Suspensão do Contrato de Trabalho por 4 Meses



Governo autoriza que empresas suspendam contrato de trabalho por 4 meses por conta do coronavírus.

Os tempos estão conturbados e até as autoridades governantes estão confusas diante da epidemia do COVID-19.

Recentemente foi editada a tal medida provisória n° 927, publicada oficialmente no último domingo, por meio de canetada do atual presidente Jair Bolsonaro, e que impõe ações sobre a área trabalhista. Essa medida permite que se efetue a suspensão de contratos de trabalhos ao longo de até quatro meses, devido à crise causada pelo fator de risco para a saúde, o coronavírus.



Esta mesma medida que impõe suspensão de contratos funcionará do seguinte modo: o acordo será individual entre o empregador e o empregado. Portanto, esse período estabelecerá que o empregado deixe de trabalhar e não seja remunerado. Mas, o empregador tem o dever de proporcionar cursos de capacitação via online aos colaboradores dispensados, provisoriamente.

Serão mantidos, também, todos os benefícios voluntários voltados ao trabalhador, entre eles os planos de saúde.



De acordo com a avaliação do próprio presidente da Câmara dos Deputados, esta iniciativa é considerada "capenga" e uma parte de sua redação já está "esquecida" da parte econômica. Os representantes do Ministério Público do Trabalho, MPT, se pronunciaram qualificando a medida como temerária, dado que supostamente estabelece a suspensão de contratos de trabalho. Porém, o ministro Bruno Bianco, Secretário da Previdência, explicou a má interpretação da medida.

Se uma empresa não está podendo produzir, devido à quarentena, ela poderia quebrar se continuasse a pagar certinho os salários aos seus colaboradores, o que acarretaria em futuras demissões. Essa medida visa a preservar os empregos, porém, já está revogada, conforme as últimas informações.
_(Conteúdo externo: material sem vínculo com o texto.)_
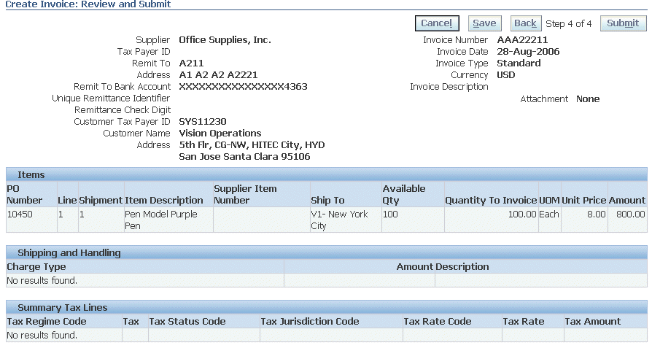
Task: Click the Cancel button
Action: [437, 23]
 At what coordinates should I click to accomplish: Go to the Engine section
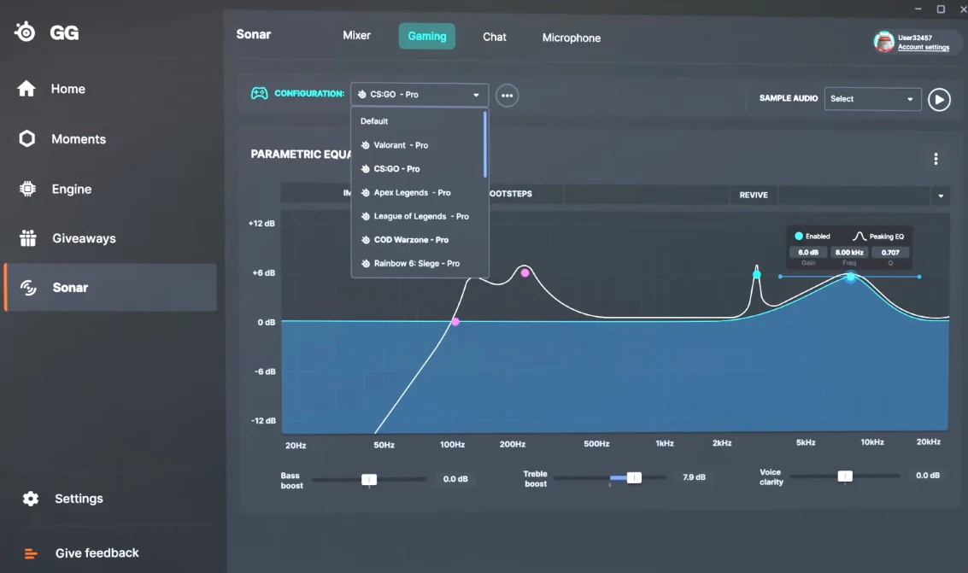71,190
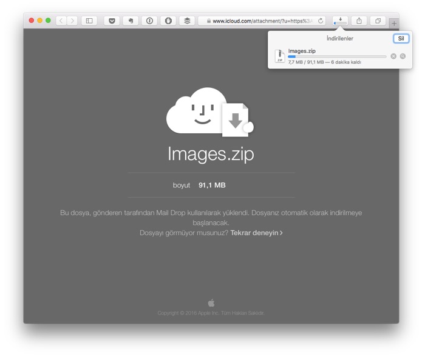Click the Pocket extension icon
The image size is (425, 357).
coord(112,21)
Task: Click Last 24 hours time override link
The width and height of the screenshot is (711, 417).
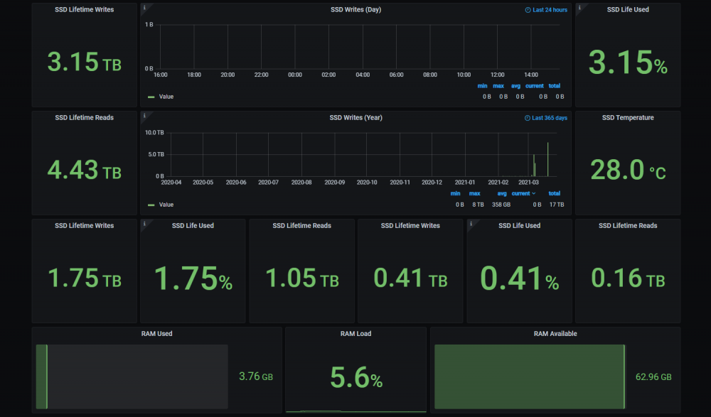Action: (550, 10)
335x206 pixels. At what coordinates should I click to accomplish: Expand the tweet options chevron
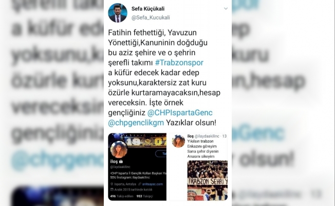226,9
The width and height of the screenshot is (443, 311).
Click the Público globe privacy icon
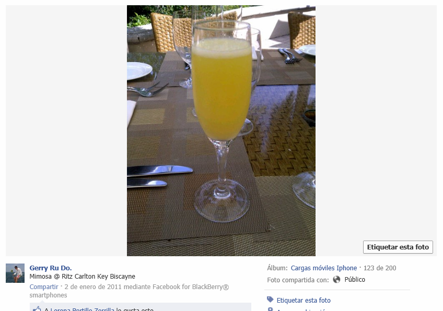336,279
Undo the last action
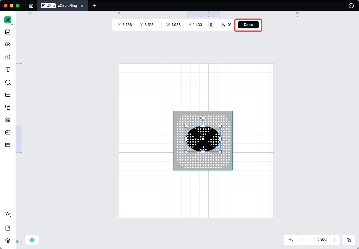Viewport: 359px width, 249px height. (x=291, y=240)
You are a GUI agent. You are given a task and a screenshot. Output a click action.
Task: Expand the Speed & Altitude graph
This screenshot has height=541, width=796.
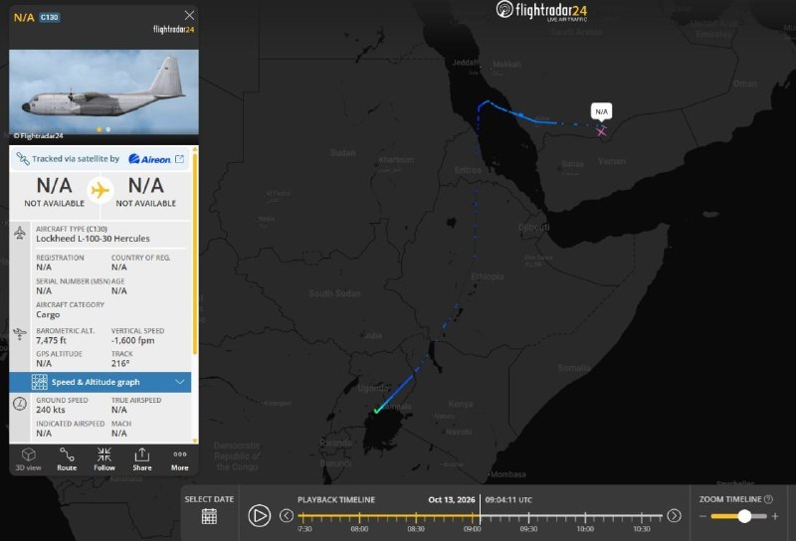coord(100,382)
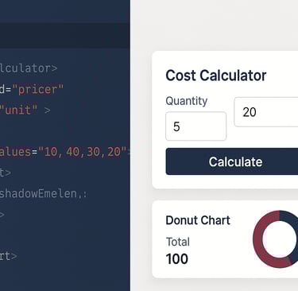Select the input field showing 20

266,112
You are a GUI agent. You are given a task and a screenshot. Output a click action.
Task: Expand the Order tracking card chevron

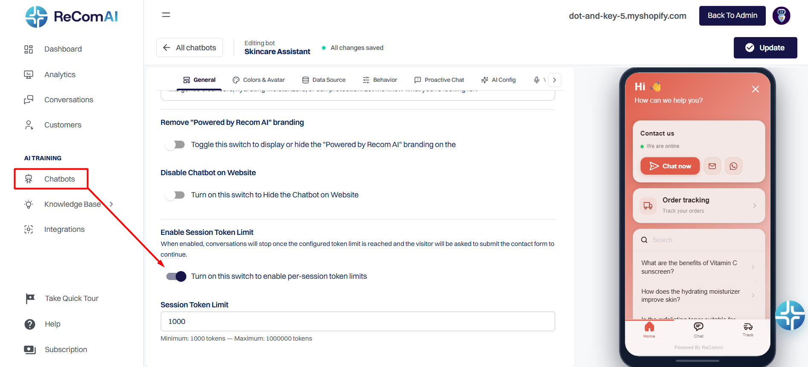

Portanto, de acordo com as últimas atualizações, o próprio presidente do Supremo Tribunal Federal, STF, fez acionar o Palácio do Planalto, na manhã da última segunda-feira, dia 23 de março de 2020, no sentido de propor mudanças nesta mesma Medida Provisória de n° 927.

Vamos ao texto da medida:

A nova MP n° 927(já recuada) tem por meta facilitar o chamado regime de Home-Office para todas as empresas, além de permitir a antecipação das férias e a flexibilização das normas no sentido de decretar férias coletivas, entre outras necessidades.

Outra parte da redação explica o seguinte: diante do estado de calamidade pública, é viável que todo contrato de trabalho pode ser suspenso, já que nem o presidente, nem os ministros, nem as autoridades políticas, nem os empregadores, nem os colaboradores puderam prever isso tudo. Portanto, a medida poderia suspender os salários de modo a manter a empresa, para que nenhuma venha a falir por não produzir e só pagar, e não haver demissões no futuro.

Este é um momento difícil para todos, desde o papa, os presidentes até os garis. Portanto, é necessário ser cauteloso quanto às notícias falsas (Fake News); os embates ideológicos entre partidos e militantes. Esse é um momento de união e de precaução, de pensar e repensar em cada decisão.

Os empregadores, conforme foi dito acima, de acordo com a medida, teriam até quatro meses de suspensão de pagamento de vencimentos, estabelecendo a participação de cada colaborador em cursos ou programas de capacitação profissional online.

Esta medida, segundo consta, estava pronta, porém, não havia, até então, sido divulgada pela assessoria de imprensa do governo. Apenas o texto da nova medida foi editado e provocou muitas reações.

Assim, a regra, da já revogada medida, estabelece que o processo de suspensão não dependerá de prévio acordo ou convenção coletiva, abrindo a possibilidade de acordo individual entre empregador e colaborador, o que pode gerar muitos desentendimentos.

Deste modo, todo empregador nesta situação poderá conceder ao colaborador um “auxílio compensatório mensal, que não é de natureza salarial” ao longo deste período de suspensão contratual, sendo que o valor será instituído conforme o critério do empregador e discutido com o colaborador.